## [Selected excerpt]
Court’s power to limit or prohibit visitation-parenting time in Tennessee

supervisionAfter a hearing or trial adjudicating which parent is to be deemed primary residential parent with majority parenting time or such other amount of appropriate parenting time, the court is required to set out a visitation schedule for the other parent.  More specifically, T.C.A. 36-6-301, “the court shall, upon request of the non-custodial parent, grant such rights of visitation as will enable the child and the non-custodial parent to maintain a parent-child relationship unless the court finds, after a hearing, that visitation is likely to endanger the child’s physical or emotional health.”  If the child has been subjected to physical or emotional abuse, then the court may order supervised visitation or prohibit it until the abuse ceases or there is no reasonable likelihood that it will occur again.

## [Recorded information]
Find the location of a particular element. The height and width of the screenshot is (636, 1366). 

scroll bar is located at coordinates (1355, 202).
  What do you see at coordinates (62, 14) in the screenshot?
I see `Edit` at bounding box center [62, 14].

## [Short exercise 1]
Which statute does the text on Tennessee visitation quote?
## [Short exercise 2]
From the text on Tennessee visitation, reproduce word for word the part that opens with the words containing "Court’s power to" and closes with "will occur again.".
## [Short exercise 3]
Take the text on Tennessee visitation further, picking up after its final sentence.
The data has no connection to the text about visitation in Tennessee.

## [Answer 1]
T.C.A. 36-6-301.

## [Answer 2]
Court’s power to limit or prohibit visitation-parenting time in Tennessee

supervisionAfter a hearing or trial adjudicating which parent is to be deemed primary residential parent with majority parenting time or such other amount of appropriate parenting time, the court is required to set out a visitation schedule for the other parent.  More specifically, T.C.A. 36-6-301, “the court shall, upon request of the non-custodial parent, grant such rights of visitation as will enable the child and the non-custodial parent to maintain a parent-child relationship unless the court finds, after a hearing, that visitation is likely to endanger the child’s physical or emotional health.”  If the child has been subjected to physical or emotional abuse, then the court may order supervised visitation or prohibit it until the abuse ceases or there is no reasonable likelihood that it will occur again.

## [Answer 3]
Ordinarily, “the details of custody and visitation with children are peculiarly within the broad discretion of the trial judge.” Suttles v. Suttles, 748 S.W.2d at 429 (quoting Edwards v. Edwards, 501 S.W.2d 283 (Tenn. Ct. App. 1973).  Public policy in Tennessee, as expressed by Tennessee Code Annotated § 36-6-301 and reiterated by considerable case law, is that “the non-custodial parent be awarded visitation reasonably sufficient to maintain the parent-child relationship.” Melvin v. Melvin, 415 S.W.3d 847, 851 (Tenn. Ct. App. 2011).  The least restrictive visitation limits generally are favored in order to encourage the parent-child relationship.” (Eldridge v. Eldridge, 42 S.W.3d 82, 85 (Tenn. 2001). Resolving questions of parenting and visitation are among the most important decisions that our courts are called upon to make. Boyer v. Heimermann, 238 S.W.3d 249, 255 (Tenn. Ct. App. 2007).  In making such decisions, the needs of the child are paramount, with the desires of the parent being secondary. Chaffin v. Ellis, 211 S.W.3d at 286.  Allocating residential parenting time or visitation to a non-custodial parent is generally favored in Tennessee, because “[a] child’s interests are well-served by a custody and visitation arrangement that promotes the development of relationships with both the custodial and non-custodial parent.” Wilson v. Wilson, 987 S.W.2d 555, 564 (Tenn. Ct. App. 1998). Additionally, “[t]he general assembly recognizes the fundamental importance of the parent child relationship to the welfare of the child, and the relationship between the child and each parent should be fostered unless inconsistent with the child’s best interests.” Tenn. Code Ann. § 36-6-401(a)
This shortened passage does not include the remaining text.